12. Release Notes#

12.1. Known Issues#

  • The programming model is missing a section on a cross-tile block kernel such as split-k.

  • The bytecode section does not provide exact encoding of each operation, expect this to be introduced in a future release.

  • The semi-formal memory model section is written but does not provide detailed examples of how to to utilize it.

  • Atomics are currently limited in Tile IR and will be expanded in a future release.

12.2. Changelog#

12.2.1. Spec 13.2 (2026-03-11)#

Supported Architectures#

  • Added support for Ampere (sm_80, sm_86, sm_87, sm_88) and Ada (sm_89) architectures.

New Operations#

  • Added cuda_tile.atan2 operation for element-wise two-argument arctangent.

Updated Operations#

  • Added overflow attribute to cuda_tile.negi to control integer overflow behavior.
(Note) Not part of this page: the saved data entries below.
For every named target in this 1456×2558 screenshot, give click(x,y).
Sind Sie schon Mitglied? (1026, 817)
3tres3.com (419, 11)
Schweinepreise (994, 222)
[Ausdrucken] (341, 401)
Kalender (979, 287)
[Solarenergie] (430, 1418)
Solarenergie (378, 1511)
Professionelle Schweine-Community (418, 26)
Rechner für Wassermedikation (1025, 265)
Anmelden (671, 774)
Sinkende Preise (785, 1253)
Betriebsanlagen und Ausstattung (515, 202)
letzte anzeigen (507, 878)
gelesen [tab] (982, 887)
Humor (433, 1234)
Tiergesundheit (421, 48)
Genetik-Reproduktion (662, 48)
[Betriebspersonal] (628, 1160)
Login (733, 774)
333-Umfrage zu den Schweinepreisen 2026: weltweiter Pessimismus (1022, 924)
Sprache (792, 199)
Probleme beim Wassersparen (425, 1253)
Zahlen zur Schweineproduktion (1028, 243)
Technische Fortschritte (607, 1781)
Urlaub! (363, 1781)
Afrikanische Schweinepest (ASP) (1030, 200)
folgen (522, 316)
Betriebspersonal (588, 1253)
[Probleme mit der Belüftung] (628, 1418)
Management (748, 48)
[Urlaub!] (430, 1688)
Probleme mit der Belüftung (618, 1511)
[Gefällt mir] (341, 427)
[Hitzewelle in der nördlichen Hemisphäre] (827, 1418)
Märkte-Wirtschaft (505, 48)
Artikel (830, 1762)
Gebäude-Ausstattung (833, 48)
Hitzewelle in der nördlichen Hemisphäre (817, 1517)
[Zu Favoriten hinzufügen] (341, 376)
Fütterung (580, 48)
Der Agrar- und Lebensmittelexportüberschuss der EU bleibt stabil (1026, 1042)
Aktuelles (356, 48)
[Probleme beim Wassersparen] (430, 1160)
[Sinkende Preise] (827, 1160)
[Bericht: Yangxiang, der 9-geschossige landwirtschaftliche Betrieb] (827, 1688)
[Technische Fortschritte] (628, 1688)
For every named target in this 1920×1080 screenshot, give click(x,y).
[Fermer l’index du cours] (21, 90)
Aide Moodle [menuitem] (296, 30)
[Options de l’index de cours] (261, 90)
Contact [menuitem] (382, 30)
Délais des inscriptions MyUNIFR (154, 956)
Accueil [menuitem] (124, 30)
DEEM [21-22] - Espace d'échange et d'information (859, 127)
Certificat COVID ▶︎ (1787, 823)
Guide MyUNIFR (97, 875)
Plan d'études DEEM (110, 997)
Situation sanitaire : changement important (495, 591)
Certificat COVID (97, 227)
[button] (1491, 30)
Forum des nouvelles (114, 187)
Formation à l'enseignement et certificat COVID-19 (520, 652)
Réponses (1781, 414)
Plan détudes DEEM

  • Added rounding_mode attribute to cuda_tile.tanh to control floating-point rounding behavior.

  • Added token result to cuda_tile.print_tko for memory ordering support.

  • Added unsignedCmp flag to cuda_tile.for to support unsigned integer comparison for loop termination.

  • Renamed cuda_tile.print to cuda_tile.print_tko in the textual format. Bytecode encoding is unchanged and remains backward compatible.